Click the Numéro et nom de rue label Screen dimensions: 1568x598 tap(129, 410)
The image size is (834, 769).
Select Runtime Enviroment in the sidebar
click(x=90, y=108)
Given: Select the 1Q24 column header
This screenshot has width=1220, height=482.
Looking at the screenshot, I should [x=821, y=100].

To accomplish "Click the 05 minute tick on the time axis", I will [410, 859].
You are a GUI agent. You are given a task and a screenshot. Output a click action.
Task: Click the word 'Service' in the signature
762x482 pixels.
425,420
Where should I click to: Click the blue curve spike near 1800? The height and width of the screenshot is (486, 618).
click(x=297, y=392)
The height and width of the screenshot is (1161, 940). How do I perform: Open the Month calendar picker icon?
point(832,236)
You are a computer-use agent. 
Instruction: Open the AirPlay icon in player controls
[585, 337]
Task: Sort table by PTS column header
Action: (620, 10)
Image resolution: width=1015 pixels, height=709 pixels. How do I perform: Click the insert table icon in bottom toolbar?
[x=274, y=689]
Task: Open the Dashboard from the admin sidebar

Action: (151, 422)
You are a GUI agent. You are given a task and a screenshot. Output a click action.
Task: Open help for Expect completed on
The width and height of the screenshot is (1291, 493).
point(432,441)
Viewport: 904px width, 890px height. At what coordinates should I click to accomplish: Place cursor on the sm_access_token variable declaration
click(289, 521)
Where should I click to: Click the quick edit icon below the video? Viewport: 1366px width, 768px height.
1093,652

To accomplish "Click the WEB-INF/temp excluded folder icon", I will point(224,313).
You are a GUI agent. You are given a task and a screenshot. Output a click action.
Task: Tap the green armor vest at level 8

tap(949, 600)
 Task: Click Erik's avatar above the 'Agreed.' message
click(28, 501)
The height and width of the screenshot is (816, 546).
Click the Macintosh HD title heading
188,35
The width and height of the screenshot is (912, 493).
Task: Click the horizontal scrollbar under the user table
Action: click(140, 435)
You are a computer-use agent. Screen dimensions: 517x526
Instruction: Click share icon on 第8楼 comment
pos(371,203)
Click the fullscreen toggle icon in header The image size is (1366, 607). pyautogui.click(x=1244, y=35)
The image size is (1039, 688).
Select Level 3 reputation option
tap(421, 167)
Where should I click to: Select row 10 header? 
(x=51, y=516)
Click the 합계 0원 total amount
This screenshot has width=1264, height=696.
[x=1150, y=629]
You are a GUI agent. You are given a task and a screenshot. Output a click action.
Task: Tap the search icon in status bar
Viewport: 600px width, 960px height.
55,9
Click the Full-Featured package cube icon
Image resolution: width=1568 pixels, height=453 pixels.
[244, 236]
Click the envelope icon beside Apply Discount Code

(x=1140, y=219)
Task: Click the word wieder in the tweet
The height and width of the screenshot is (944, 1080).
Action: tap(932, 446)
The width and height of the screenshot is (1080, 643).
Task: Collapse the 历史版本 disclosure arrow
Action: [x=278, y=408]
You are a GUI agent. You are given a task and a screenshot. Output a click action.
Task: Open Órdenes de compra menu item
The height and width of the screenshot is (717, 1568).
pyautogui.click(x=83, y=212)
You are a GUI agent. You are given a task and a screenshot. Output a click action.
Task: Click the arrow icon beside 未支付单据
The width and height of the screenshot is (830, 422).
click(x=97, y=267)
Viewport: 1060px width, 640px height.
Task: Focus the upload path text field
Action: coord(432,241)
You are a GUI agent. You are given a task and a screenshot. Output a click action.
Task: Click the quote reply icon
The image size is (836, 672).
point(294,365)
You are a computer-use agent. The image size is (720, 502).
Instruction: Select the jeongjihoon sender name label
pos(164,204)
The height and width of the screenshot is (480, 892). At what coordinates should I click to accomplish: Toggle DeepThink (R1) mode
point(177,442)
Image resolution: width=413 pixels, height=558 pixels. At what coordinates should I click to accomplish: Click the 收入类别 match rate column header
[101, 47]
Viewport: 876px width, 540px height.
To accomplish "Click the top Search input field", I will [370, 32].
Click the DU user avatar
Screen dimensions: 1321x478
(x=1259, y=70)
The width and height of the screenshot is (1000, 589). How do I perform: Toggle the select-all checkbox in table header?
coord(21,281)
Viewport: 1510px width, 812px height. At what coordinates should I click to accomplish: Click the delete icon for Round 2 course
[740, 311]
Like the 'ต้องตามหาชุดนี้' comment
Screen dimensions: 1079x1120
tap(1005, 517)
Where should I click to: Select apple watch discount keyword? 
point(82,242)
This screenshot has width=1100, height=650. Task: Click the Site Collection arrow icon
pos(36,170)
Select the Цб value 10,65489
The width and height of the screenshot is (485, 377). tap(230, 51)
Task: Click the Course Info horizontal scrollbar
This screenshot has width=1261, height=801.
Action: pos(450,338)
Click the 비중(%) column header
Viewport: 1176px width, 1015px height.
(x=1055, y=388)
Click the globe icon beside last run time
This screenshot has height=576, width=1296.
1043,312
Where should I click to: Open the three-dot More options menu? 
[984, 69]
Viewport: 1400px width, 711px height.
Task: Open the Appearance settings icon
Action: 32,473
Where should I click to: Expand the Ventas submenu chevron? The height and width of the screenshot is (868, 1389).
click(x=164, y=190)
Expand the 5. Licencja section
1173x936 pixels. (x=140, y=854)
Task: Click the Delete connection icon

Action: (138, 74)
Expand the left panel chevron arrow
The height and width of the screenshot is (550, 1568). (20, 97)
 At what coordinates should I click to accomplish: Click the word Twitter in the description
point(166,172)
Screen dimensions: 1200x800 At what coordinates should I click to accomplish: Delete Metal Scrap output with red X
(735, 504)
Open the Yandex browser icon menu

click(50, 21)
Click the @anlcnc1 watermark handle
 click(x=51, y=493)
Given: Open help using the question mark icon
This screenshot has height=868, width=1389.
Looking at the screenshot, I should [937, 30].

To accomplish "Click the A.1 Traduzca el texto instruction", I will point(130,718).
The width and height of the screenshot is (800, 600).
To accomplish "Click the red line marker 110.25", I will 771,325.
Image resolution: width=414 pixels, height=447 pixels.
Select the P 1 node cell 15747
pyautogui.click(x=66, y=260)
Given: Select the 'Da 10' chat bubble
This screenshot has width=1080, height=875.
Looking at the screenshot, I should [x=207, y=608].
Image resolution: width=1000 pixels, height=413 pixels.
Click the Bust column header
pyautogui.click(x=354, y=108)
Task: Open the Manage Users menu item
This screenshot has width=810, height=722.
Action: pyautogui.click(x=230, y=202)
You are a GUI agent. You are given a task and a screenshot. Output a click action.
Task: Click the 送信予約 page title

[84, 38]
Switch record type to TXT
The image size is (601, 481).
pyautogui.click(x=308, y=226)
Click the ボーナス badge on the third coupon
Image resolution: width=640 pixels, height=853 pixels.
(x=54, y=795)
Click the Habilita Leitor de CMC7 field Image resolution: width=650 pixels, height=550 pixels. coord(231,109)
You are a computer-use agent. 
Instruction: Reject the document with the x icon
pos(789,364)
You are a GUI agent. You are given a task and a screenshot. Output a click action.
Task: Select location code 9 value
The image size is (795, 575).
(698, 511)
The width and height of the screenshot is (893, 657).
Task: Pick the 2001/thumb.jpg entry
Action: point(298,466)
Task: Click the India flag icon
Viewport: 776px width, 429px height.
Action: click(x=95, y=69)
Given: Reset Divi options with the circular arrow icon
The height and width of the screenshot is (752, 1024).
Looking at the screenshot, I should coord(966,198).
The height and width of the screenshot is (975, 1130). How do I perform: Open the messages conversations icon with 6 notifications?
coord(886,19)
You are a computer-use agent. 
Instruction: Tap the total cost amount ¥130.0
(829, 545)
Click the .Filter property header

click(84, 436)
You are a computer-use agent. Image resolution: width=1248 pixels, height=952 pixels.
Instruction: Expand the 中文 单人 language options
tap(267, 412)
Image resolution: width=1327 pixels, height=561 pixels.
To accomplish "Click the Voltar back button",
**********
Look through the data above and report every line in which "item" appears.

## Solved exercise
Task: Open Órdenes de compra menu item
Task: Open the Manage Users menu item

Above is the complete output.